Moviegoing in a Multi-screen World

Los Angeles, CA. October 18, 2017

As media habits continue to evolve, and consumers are becoming harder to reach with traditional linear advertising, content producers and distributors are adapting to a new landscape. In the spring of 2017, YouTube partnered with MarketCast to understand how online video viewing impacts theatrical and home entertainment behavior.

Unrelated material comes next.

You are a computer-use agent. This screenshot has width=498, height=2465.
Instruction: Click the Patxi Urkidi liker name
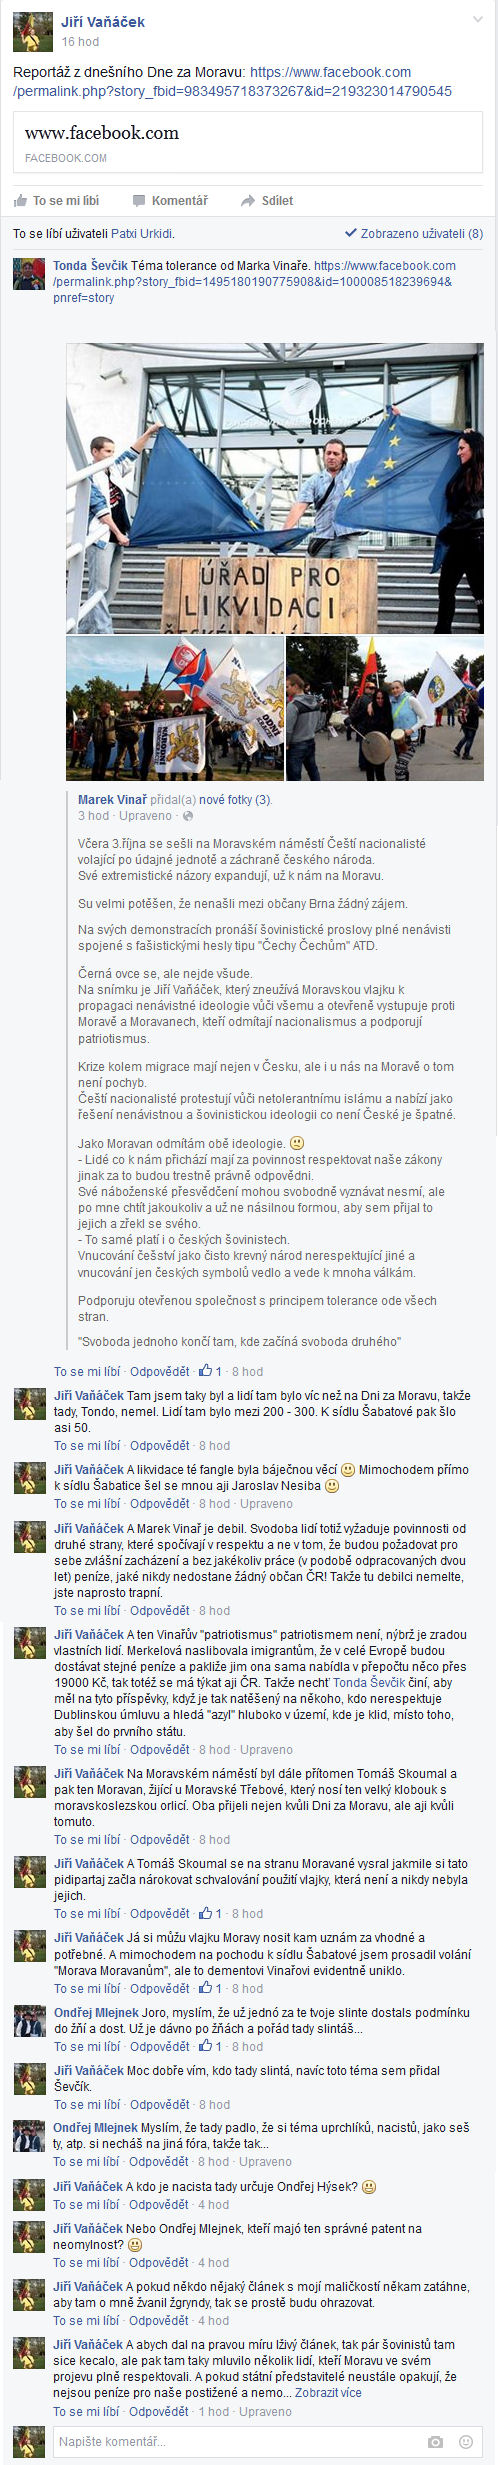(142, 233)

YouTube commissioned MarketCast to conduct a quantitative research study among general moviegoers. The goal was to explore how engagement with movie-related content on YouTube affects movie awareness and consideration, and how the quality of entertainment content on YouTube channels from movie studios impacts the performance of the movies associated with those brands.

Online interviews were conducted in April 2017 with a nationally representative sample of 2,000 general moviegoers (those who had seen at least one movie in a theater in the past year), between the ages of 13 and 54.

Moviegoers were segmented based on how much movie-related video content they consume on YouTube, looking at a range of content types (including, but not limited to trailers, behind-the-scenes featurettes, cast/crew interviews, fan reviews/commentaries and recaps). Respondents were assigned points based on how frequently they watch each type of movie-related video content. The segments we identified were:

a.        Avid YouTube Movie Fans, which includes both Heavy Fans (those with 16+ points) and Moderate Fans (with 5-15 points). The baseline of engagement for this group is watching some type of movie-related content on YouTube at least five times a week.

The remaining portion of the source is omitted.